= Cornell-Peru project =

The Cornell-Peru project or the CPP was a development project conducted by anthropology students and professor Allan Holmberg from Cornell University from 1952 to 1966 at the Hacienda in Vicos Mountain in the Andes Highlands that housed members of the indigenous peasant class of Peru. It was one among several applied social science programs focused on agrarian and social reform at Cornell, and an early modernization experiment of the Cold War era. With the help of advisors from the Peruvian government, CPP provided the indigenas at the Hacienda, referred to as Viconsinos, with modernized healthcare, nutrition, education, language, farming techniques and agricultural methods that controversially eliminated their traditional culture.

== Background ==
Social scientists falsely believed that Vicos was culturally isolated, uninfluenced by Western Civilization, and uninvolved with Peru's government and urban Peruvian society. Nonetheless, they believed that the region was vulnerable to communist and socialist political ideologies. Latin America had already faced the Bolivian revolution and the initiation of Árbenz's land reform program in 1952, while the Cuban Revolution began in 1953. While conducting fieldwork about the Sirionó of the Amazon and the people of Virú, Holmberg saw that Vicosinos were subject to cruel treatment and exploitation at the Hacienda. Despite Vicosinos' history of protests against their working condition, Holmberg saw them as being in a "dependent and submissive state" at the Hacienda and in need of rescuing. Holmberg and Cornell crafted their social reform plan to introduce democracy to the region and to be a cheap and viable replacement for a seemingly imminent socialist program.
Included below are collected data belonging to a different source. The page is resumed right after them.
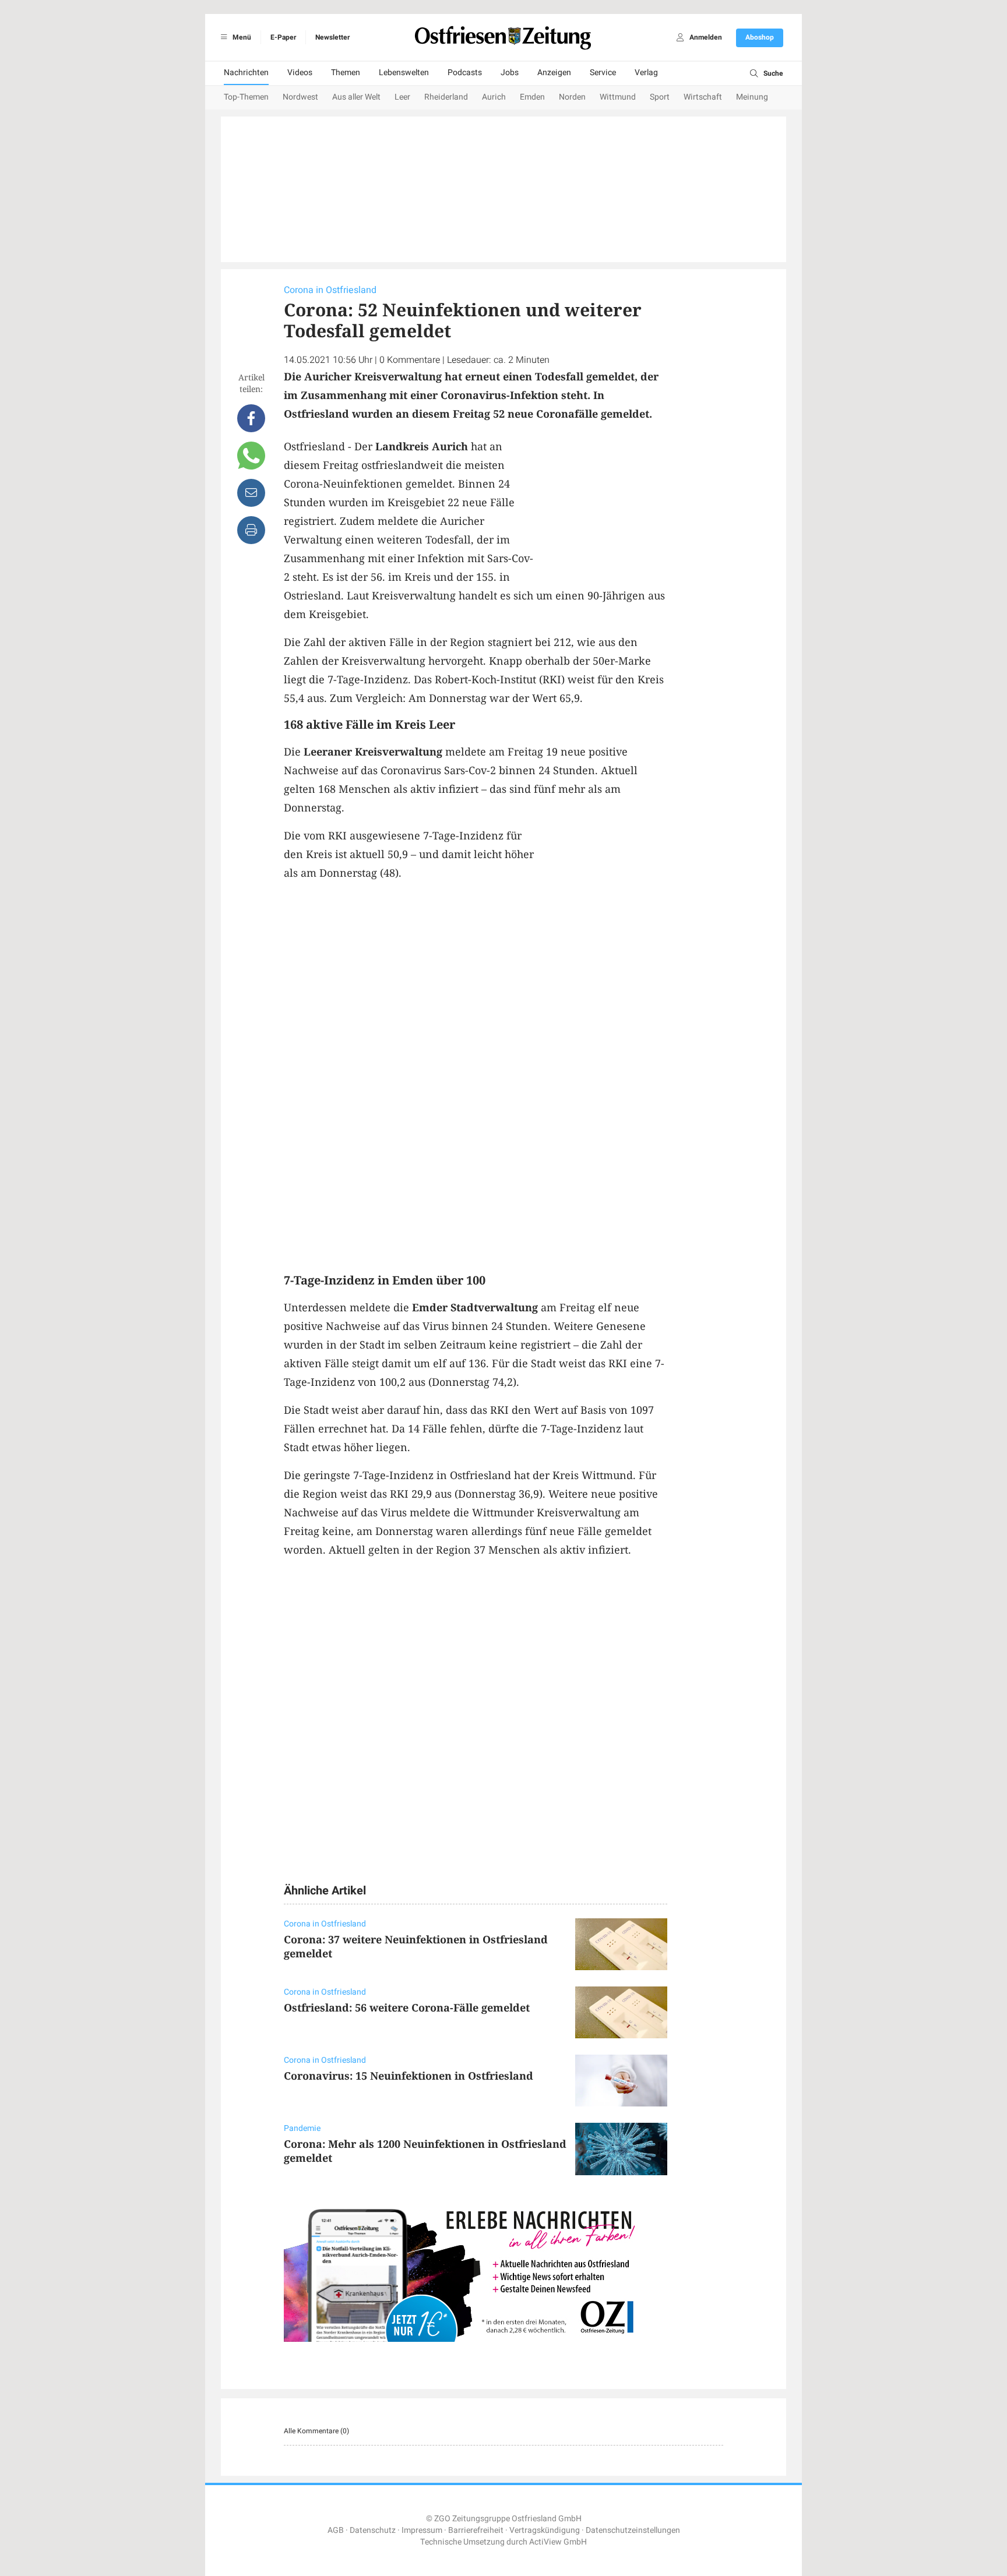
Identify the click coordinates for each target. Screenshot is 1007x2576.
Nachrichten (246, 72)
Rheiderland (446, 97)
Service (603, 72)
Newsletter (332, 37)
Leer (402, 97)
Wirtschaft (703, 97)
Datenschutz (373, 2530)
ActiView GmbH (558, 2542)
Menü (241, 37)
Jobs (510, 72)
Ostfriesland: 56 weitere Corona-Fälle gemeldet (407, 2007)
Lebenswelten (404, 72)
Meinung (752, 97)
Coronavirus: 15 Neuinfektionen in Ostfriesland (408, 2076)
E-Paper (283, 37)
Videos (299, 72)
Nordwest (300, 97)
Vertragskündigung (544, 2530)
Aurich (494, 97)
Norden (572, 97)
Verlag (646, 72)
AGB (336, 2530)
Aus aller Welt (356, 97)
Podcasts (465, 72)
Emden (532, 97)
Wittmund (618, 97)
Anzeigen (554, 72)
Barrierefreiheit (476, 2530)
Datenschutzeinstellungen (633, 2530)
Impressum (422, 2530)
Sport (660, 97)
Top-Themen (246, 97)
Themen (345, 72)
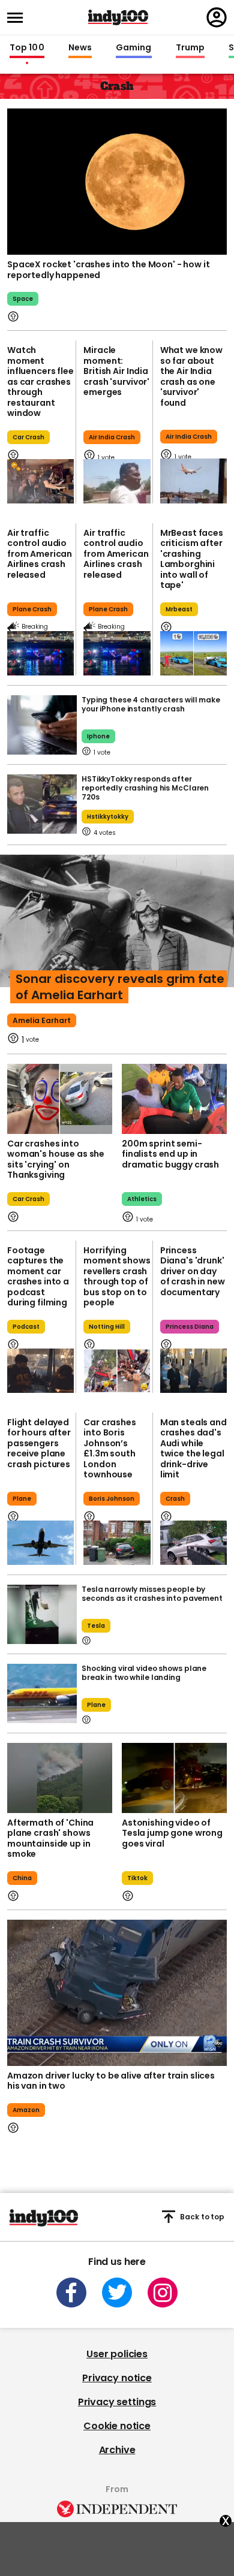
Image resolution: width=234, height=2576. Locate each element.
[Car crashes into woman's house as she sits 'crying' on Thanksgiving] (59, 1099)
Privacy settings (117, 2402)
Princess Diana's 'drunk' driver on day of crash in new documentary (192, 1271)
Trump (190, 48)
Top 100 (27, 48)
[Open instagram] (163, 2292)
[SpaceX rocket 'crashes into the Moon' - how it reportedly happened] (117, 180)
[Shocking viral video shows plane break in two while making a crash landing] (42, 1693)
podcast (26, 1326)
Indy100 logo (118, 17)
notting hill (107, 1326)
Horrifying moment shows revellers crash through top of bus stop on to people (116, 1276)
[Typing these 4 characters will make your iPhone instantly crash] (42, 725)
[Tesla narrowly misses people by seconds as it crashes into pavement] (42, 1614)
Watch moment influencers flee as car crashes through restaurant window (40, 381)
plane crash (32, 609)
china (22, 1878)
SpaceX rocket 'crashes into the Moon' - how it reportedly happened (108, 269)
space (23, 298)
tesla (96, 1625)
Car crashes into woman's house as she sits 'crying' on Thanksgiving (55, 1159)
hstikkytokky (107, 816)
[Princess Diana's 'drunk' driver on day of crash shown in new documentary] (193, 1371)
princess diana (190, 1326)
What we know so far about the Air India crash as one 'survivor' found (191, 376)
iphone (98, 736)
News (80, 48)
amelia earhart (42, 1020)
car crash (28, 437)
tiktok (137, 1878)
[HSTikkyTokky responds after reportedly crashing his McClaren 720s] (42, 804)
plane (22, 1498)
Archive (117, 2450)
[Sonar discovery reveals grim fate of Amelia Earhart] (117, 936)
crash (175, 1498)
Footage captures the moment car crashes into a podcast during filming (38, 1276)
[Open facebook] (71, 2292)
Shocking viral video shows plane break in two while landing (144, 1672)
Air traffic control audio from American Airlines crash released (39, 554)
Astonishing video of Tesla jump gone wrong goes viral (172, 1833)
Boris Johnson (111, 1498)
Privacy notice (117, 2378)
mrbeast (179, 609)
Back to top (202, 2217)
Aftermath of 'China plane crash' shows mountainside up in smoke (50, 1838)
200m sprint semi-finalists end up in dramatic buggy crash (170, 1154)
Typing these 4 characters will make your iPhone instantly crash (151, 704)
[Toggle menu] (18, 17)
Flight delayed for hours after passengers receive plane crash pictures (39, 1443)
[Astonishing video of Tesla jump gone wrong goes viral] (174, 1778)
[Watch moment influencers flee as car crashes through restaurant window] (40, 481)
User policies (117, 2354)
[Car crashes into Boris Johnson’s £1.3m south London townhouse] (116, 1543)
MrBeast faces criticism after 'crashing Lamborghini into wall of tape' (191, 559)
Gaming (134, 48)
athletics (142, 1199)
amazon (26, 2110)
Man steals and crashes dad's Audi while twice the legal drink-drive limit (193, 1448)
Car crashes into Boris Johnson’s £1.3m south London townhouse (109, 1448)
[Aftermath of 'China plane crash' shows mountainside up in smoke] (59, 1778)
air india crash (112, 437)
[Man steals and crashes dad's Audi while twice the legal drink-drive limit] (193, 1543)
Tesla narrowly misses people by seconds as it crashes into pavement (152, 1593)
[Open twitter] (117, 2292)
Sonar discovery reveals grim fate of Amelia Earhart (120, 986)
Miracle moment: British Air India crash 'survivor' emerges (116, 371)
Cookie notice (117, 2426)
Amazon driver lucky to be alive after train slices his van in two (111, 2081)
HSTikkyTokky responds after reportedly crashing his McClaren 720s (145, 788)
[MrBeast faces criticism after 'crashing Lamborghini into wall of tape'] (193, 653)
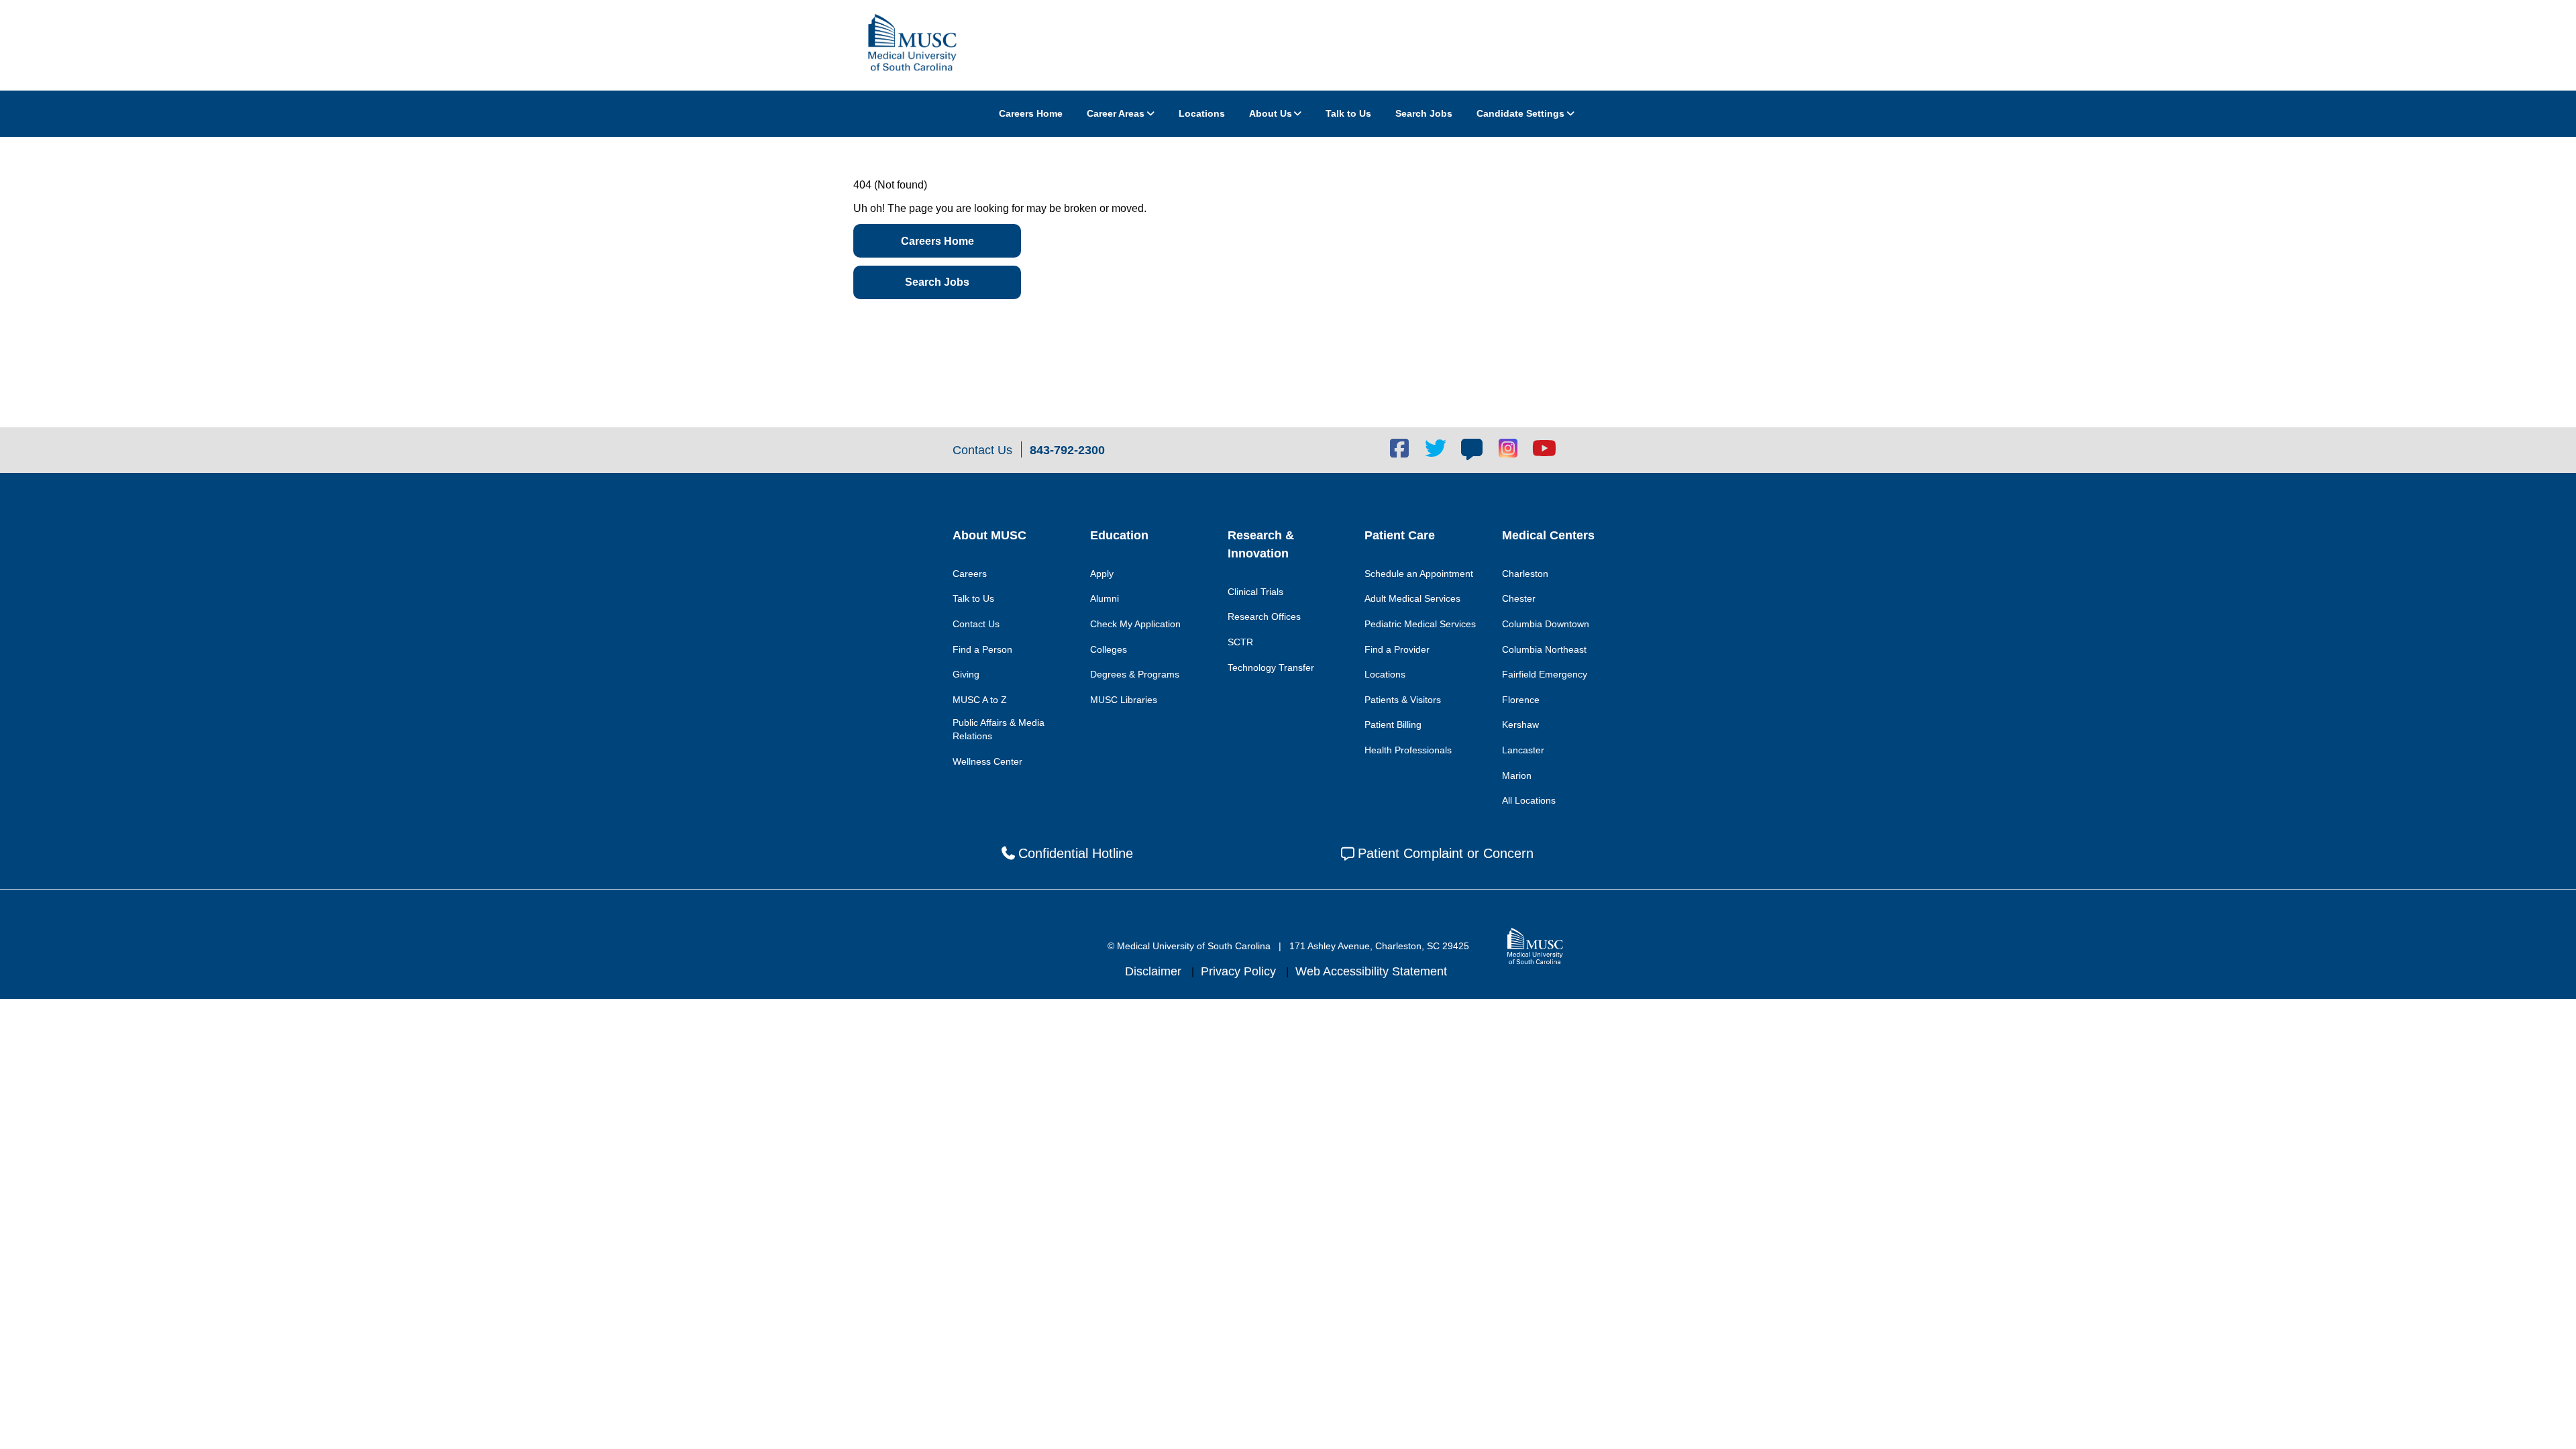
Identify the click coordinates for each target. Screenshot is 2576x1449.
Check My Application (1135, 624)
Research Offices (1264, 616)
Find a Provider (1397, 649)
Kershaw (1520, 724)
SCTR (1240, 642)
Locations (1202, 113)
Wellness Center (987, 761)
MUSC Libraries (1123, 699)
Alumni (1104, 598)
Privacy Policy (1240, 971)
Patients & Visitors (1402, 699)
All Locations (1529, 800)
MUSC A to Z (980, 699)
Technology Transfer (1271, 667)
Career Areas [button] (1115, 113)
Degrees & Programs (1134, 674)
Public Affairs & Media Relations (998, 729)
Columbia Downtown (1545, 624)
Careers (970, 573)
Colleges (1108, 649)
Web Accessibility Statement (1371, 971)
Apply (1102, 573)
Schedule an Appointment (1418, 573)
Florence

== Concept and Organization ==
Holmberg, recently hired at Columbia, spoke at the first congress of the Instituto Indigenista Peruano (IIP) in 1951 about his idea of planned social change for the region. Physician and Biologist Carlos Monge Medrano and Minister of Education and Indigenous activist Luis Valcárcel showed support for his plan and later became advisors to the project. Valcárcel got in contact with the country's Minister of Labor and Indigenous Affairs, General Armando Atola, and Chief of Indigenous Affairs in the Ministry of Labor and Indigenous Affairs Dr. Julio Pereya who both approved of the project. Word eventually got out to Peru's then-president Manuel A. Odría who took credit for initiating the collaboration with Cornell in a radio address. The CPP officially got under way in 1952 and began seeking funding.

=== Program Development ===
Holmberg described the methodology of the CPP as "participant intervention" and began with a focus on developing three major areas: "economics and technology, nutrition and health, and education". In 1956, they initiated the plan for the Vicosinos to gain collective ownership of the hacienda. This was one of the goals most advocated for by the Peruvian government. The government made an executive order for the expropriation process to only take two years to the dismay of the CPP, who wanted more time to conduct experiments. This process instead took six years because of complications from the CPP, the gentry, and the beneficiaries who would be relinquishing control of Vicos. Edward Kennedy and the U.S. Embassy in the country were finally able to pressure the transition to happen in July 1962.

== Impact ==
The project achieved small-scale agrarian reform when Vicosinos took collective ownership of the hacienda in 1962. It also helped expand access to education by building a school, and provided housing for teachers.